Le acaricié la cara y volví a
la preparación de la ensalada, mientras caminaba, le di un sorbo a aquel
Shiraz-Bonarda cosecha 2009. Luego cenamos. Inmediatamente, volvió a lo suyo.
—¿Por qué siempre usas trajes
grises? -me preguntó mientras me miraba.
—¿Siempre? Sólo tengo dos, el
otro es negro, uno es beige y después queda el que es medio verdoso -respondí
con una sonrisa.
—Pero el gris de hoy es tu
favorito ¿No? -insistió mientras miraba el saco colgado.
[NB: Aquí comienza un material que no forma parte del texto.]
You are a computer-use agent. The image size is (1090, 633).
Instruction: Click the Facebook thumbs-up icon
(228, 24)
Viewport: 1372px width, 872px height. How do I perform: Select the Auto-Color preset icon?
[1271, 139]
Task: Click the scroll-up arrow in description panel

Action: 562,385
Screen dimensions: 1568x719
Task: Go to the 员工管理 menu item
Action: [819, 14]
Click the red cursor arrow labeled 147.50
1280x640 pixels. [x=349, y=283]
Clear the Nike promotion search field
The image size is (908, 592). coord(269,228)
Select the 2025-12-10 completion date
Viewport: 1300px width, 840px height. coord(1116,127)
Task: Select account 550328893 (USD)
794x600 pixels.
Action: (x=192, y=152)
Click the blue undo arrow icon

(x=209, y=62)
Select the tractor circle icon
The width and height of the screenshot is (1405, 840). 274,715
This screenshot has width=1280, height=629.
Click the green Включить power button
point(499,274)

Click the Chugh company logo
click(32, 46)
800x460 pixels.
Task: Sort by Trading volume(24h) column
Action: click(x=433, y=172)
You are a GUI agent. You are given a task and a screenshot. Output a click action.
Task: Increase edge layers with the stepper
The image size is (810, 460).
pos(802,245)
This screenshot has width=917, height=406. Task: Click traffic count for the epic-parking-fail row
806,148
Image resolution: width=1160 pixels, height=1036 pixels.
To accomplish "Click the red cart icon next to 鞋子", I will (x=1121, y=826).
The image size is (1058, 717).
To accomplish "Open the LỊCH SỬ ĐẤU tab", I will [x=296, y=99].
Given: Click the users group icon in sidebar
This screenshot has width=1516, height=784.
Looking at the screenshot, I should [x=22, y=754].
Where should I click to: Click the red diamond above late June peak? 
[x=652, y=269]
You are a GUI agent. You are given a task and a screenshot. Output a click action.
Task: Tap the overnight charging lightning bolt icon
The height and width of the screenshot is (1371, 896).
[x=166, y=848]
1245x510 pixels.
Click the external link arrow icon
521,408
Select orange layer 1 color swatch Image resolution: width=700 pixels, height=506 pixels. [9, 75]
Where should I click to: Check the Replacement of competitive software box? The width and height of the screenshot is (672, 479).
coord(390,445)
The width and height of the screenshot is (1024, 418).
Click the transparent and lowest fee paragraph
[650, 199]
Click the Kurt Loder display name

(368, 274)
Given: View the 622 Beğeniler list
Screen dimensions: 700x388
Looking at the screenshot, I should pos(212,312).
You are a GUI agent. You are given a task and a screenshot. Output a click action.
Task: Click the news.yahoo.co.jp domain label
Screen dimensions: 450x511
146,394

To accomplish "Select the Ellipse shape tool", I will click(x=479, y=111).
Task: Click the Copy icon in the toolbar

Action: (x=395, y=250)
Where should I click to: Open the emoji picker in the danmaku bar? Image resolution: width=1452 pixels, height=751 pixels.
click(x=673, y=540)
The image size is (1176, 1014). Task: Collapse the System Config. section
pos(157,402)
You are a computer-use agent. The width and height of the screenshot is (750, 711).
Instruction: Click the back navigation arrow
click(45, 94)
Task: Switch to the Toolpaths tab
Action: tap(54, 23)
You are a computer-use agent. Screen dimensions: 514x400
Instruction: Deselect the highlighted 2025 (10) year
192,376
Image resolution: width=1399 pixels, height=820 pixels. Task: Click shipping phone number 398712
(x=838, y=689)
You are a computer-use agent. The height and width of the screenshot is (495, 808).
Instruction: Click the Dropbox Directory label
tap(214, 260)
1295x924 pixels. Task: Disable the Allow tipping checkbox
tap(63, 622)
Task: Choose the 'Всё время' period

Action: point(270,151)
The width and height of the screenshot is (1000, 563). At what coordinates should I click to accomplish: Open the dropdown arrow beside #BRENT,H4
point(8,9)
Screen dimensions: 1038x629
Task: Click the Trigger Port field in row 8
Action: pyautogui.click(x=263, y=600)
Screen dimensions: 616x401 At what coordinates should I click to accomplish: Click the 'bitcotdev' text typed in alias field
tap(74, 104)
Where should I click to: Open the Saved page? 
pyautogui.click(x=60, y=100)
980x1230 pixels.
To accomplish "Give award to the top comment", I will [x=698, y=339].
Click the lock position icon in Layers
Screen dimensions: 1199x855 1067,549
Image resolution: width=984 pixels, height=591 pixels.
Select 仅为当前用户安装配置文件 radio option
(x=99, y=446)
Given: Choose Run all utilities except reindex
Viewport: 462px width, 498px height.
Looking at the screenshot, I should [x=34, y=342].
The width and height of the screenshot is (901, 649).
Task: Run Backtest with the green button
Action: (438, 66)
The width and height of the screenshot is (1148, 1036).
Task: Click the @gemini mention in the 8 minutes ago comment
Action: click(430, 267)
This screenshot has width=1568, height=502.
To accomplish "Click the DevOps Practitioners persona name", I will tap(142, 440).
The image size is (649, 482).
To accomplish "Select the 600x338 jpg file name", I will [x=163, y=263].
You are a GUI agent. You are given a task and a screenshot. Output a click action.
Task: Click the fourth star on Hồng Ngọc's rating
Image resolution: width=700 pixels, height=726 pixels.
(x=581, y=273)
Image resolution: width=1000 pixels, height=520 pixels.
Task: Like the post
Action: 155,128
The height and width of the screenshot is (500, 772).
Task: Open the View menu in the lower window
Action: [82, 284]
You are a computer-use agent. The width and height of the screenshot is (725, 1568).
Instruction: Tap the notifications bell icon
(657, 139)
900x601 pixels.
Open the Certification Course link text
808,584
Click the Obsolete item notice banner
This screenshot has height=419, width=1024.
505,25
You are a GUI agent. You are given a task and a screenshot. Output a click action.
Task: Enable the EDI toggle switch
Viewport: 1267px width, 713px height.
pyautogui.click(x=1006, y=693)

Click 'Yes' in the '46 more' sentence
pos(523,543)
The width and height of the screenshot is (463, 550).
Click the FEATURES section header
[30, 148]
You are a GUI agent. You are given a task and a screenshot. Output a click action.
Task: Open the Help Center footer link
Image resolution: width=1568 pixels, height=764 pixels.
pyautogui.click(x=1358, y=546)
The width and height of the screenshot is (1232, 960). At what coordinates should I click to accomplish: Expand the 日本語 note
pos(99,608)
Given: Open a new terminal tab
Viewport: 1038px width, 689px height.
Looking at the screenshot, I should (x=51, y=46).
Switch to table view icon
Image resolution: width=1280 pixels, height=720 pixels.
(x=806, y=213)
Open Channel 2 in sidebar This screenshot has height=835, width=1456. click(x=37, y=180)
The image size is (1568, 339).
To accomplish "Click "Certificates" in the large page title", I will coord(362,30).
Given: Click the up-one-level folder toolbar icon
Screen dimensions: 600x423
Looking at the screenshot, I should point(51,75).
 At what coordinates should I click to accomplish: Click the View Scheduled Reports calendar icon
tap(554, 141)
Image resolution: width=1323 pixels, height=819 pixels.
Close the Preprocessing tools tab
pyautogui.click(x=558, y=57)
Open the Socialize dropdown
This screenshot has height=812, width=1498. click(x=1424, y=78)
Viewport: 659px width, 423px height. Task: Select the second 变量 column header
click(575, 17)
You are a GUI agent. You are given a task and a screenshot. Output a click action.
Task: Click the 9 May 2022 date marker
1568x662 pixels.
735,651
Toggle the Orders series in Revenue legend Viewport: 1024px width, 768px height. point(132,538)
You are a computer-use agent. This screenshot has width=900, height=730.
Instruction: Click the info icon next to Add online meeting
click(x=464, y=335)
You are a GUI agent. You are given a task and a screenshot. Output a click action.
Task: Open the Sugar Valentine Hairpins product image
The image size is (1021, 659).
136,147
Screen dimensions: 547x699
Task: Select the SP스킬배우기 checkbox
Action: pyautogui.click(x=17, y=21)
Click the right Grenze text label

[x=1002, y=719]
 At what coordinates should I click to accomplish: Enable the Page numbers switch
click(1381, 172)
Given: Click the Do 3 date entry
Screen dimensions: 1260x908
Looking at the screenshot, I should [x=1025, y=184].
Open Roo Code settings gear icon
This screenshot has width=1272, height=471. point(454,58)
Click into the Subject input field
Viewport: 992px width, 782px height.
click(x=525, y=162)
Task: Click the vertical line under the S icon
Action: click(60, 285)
—Si, es probable… si… ahora
que lo decís, si, es mi favorito -respondí dubitativo, sin dejar de hacer lo
mío.
—El hombre de traje gris…
-agregó, encendiendo otro cigarrillo y tomando un poco de vino.
—Como la canción de Sabina -agregué.
Mientras seguía inmersa en su
mundo, yo no dejaba de pensar en todo lo que debía hacer el fin de semana. Por
un momento, me acerqué a la ventana de la cocina y miré al horizonte. El ruido
de la calle iba disminuyendo y la sucesión infinita de edificios iba apagando
de a poco sus luces.
Todos van a descansar, pensé.
Aproveché para ir al baño y al
regresar, sonaba un disco de Silvio Rodríguez. Pasé por su lado sin mirar aquel
lienzo. Algo me lo impedía, una voz interna me sugería que no cayera en la tentación.
Después de todo era su momento, su arte, su creación; y conociéndome, terminaría
sugiriendo algo o realizando alguna apreciación. Luego quedé hipnotizado con el
brillo de aquel filamento de tungsteno que brindaba incandescencia demandando
40 Watt. Me tiré en el sillón, a fumar y beber vino, pero el sueño me ganó la
pulseada.
Amanecí abrazado a ella. Miré
la hora y se me estaba haciendo tarde para ir a estudiar. La idea de cruzar la
ciudad a toda velocidad un sábado por la mañana no me gustaba mucho.
—Me pego una ducha y me voy Iru
¿Me hacés un café? -le pregunté mientras le di un beso en el cuello.
—Buen día -respondió con una
sonrisa- Dale, ya lo preparo.
Cuando salí, tenía el café
preparado y un regalo sobre la mesa.
—Espero que te guste -me dijo
mientras me abrazó y me dio un beso – No lo abras hasta llegar a tu casa.
—Pero no me voy a aguantar
tanto tiempo -le respondí sorprendido.
Apuré el café y nos despedimos
con uno de los besos más hermosos que me dieron jamás. Sus labios finos y
dulces, me hicieron olvidarme de todo por un instante.
Al llegar a casa, luego del largo día, no podía
creer lo que veía. Era la primera vez que me habían retratado… era la primera
vez que era arte… tiempo después me regaló una canción que de alguna forma
marcó mi vida, pero eso se los contaré en otra ocasión.